=== TEXT PROVIDED ===
= = = = =
I am 18 years old. When I was six, Abhisit Vejjajiva became Thailand’s prime minister. My parents sang praises of joy for the former Eton schoolboy with a shiny Oxford degree.
How wonderful would it be if their daughter could also graduate with a prestigious Oxford degree and eventually become an influential Thai society figure?
My family fits the social category of “upper class,” which many people may call “elite,” the measurement of which is simply wealth. Similar to other families of the same social class, the unspoken terms and conditions that my parents had laid for me were clear from the beginning. They would invest obscene levels of money into my education, and in return, I would eventually graduate with a degree from a respectable, if not elite, university abroad.
After our “contract” is complete, I would supposedly be set… for life.
However, our seemingly simple “contract” came with the complexity of various subsections. For example, from as young as seven, I attended approximately ten cram school hours per day on weekends and during school holidays. Whenever I felt tired, my mother would encourage me by saying that completing mathematical equations and reciting poetry was “the most elite form of fun.”
She was very convincing because I continued to participate in “elite fun” for many years. In my family, academic success was the only option.
I am expected to live up to the family legacy and empower the family name.
Thus far, I’m living up to the legacy with strong grades and extracurriculars and acceptance to Stanford University. I was even told, in the frankest way possible, by my parents, that a large portion of pride that they felt towards me derived from my academic achievements.
For a while, I was the golden child. I say this in the past tense because I grew up eventually. I started reading the news, and I became heavily involved in social activism, and my parents became concerned.
“Just don’t get into politics,” they said. Politics is seldom mentioned in my family, and in the rare occasions when they were, it was always because the “poor people” or the “young people” were causing an “unnecessary stir.”
Political activism is for “other people,” the best demonstration of elitism is detachment, they would say. But with the ongoing anti-government protests, the toxic culture of elitism in Thailand rears its ugly head. It’s not just detachment, but passing judgment and waving dismissal.
In recent weeks, I’ve read an array of angry posts on Facebook against the pro-democracy protests led by students. They are mostly from upper-class parents, who believe the youth don’t know any better because they have lived too short of lives to understand the world, including not understanding their own political demands.
= = = = =
=== DATA SHOWN ===

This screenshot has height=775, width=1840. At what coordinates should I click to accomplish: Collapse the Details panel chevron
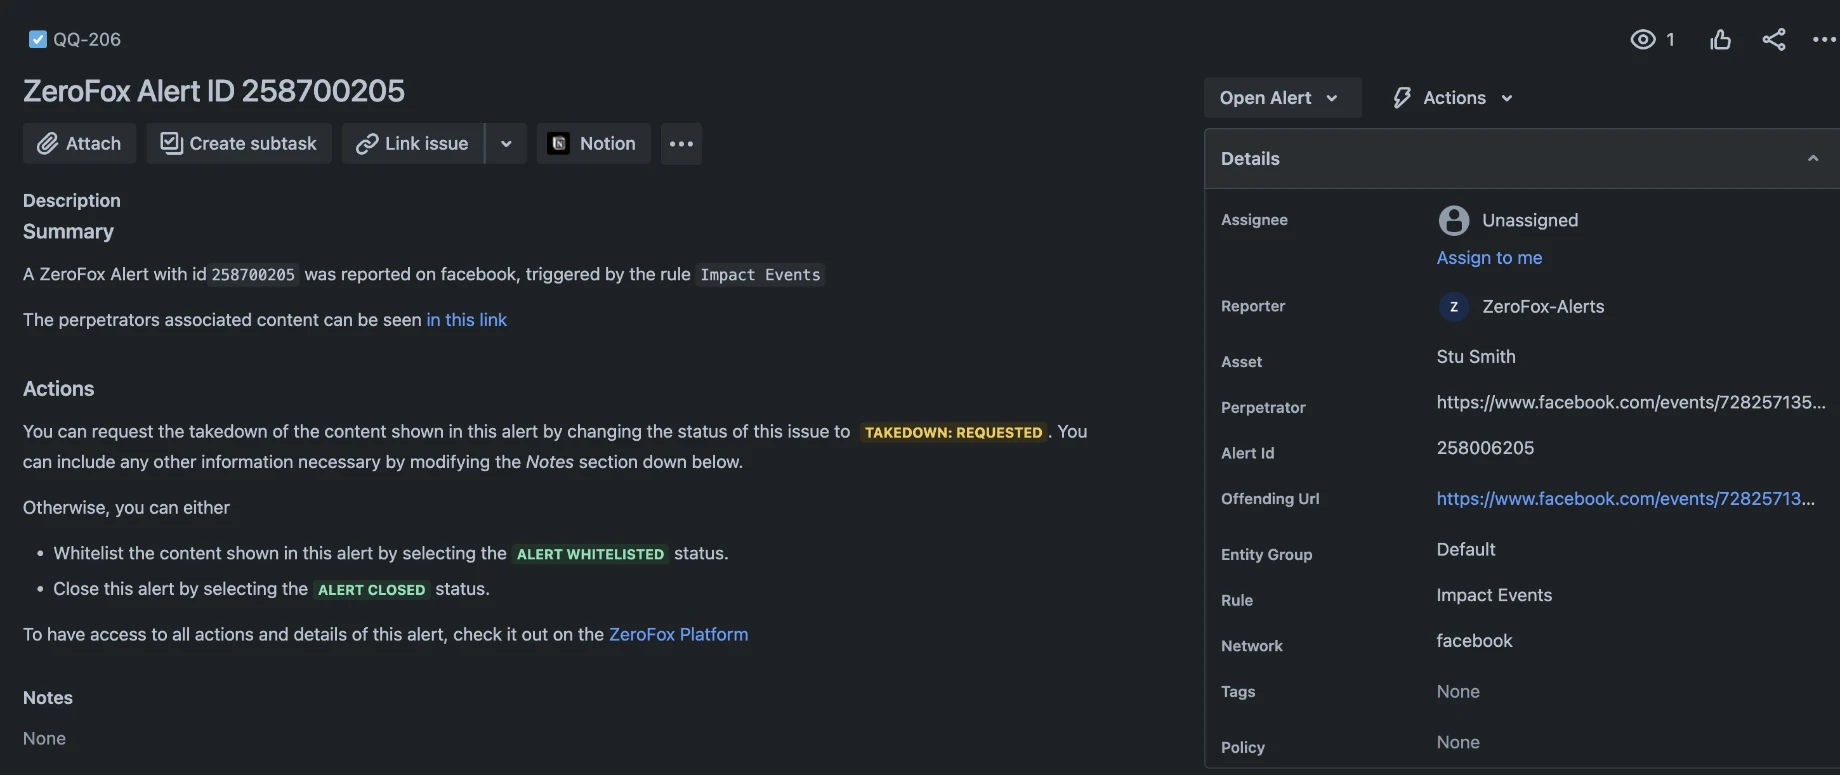click(1812, 159)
= = = = =
=== WHAT THE TASK REQUIRES ===
Continue the essay above about growing up in an upper-class Thai family, picking up after its last sentence.

=== EXERCISE RESULT ===
There exists a preconception that their demands are automatically unreasonable and ignorant. Furthermore, they believe “someone” must be behind this. After all, how could these kids think for themself?
The main worry for elite parents is that their children might be “bullied” into joining the protests. Many elite parents also feel relief because their children are in international schools, which are bubbles of privilege untouched by the reality of Thailand’s political and social upheavals.
It makes me sad to see the voices of my generation so dismissed. I have grown up with the mindset that I am the future. After all, I’m meeting the terms of the “contract” set by my parents.
But therein lies the problem. My parents set the contract. I never had any say in it. I may also assume it’s a similar contract in most upper-class families. It’s a contract expected of our social class. From grades to schools to careers and future husbands or wives, make sure to attach the term “elite” to everything; this is what separates “us” from “them.”
The term “elite” defines the mindset and values, which is why former PM Abhisit will always be our social class’s darling. Eton, Oxford, the last name, and yes, that accent.
On the other hand, farmers and workers in the streets, students from middle-class families shouting “death to dictatorship, long live democracy” are not for us. In fact, the elitist mindset fears that it will jeopardize the privilege and prosperity of our families and social class.
The toxic culture of elitism fails to understand that Thailand belongs to us, all of us. It’s all our responsibility to stand up for each other, regardless of the social construct that divides us by the size of our bank accounts.
We all should demand democracy, a political system based on equality, transparency, and accountability, not ignorance and submission.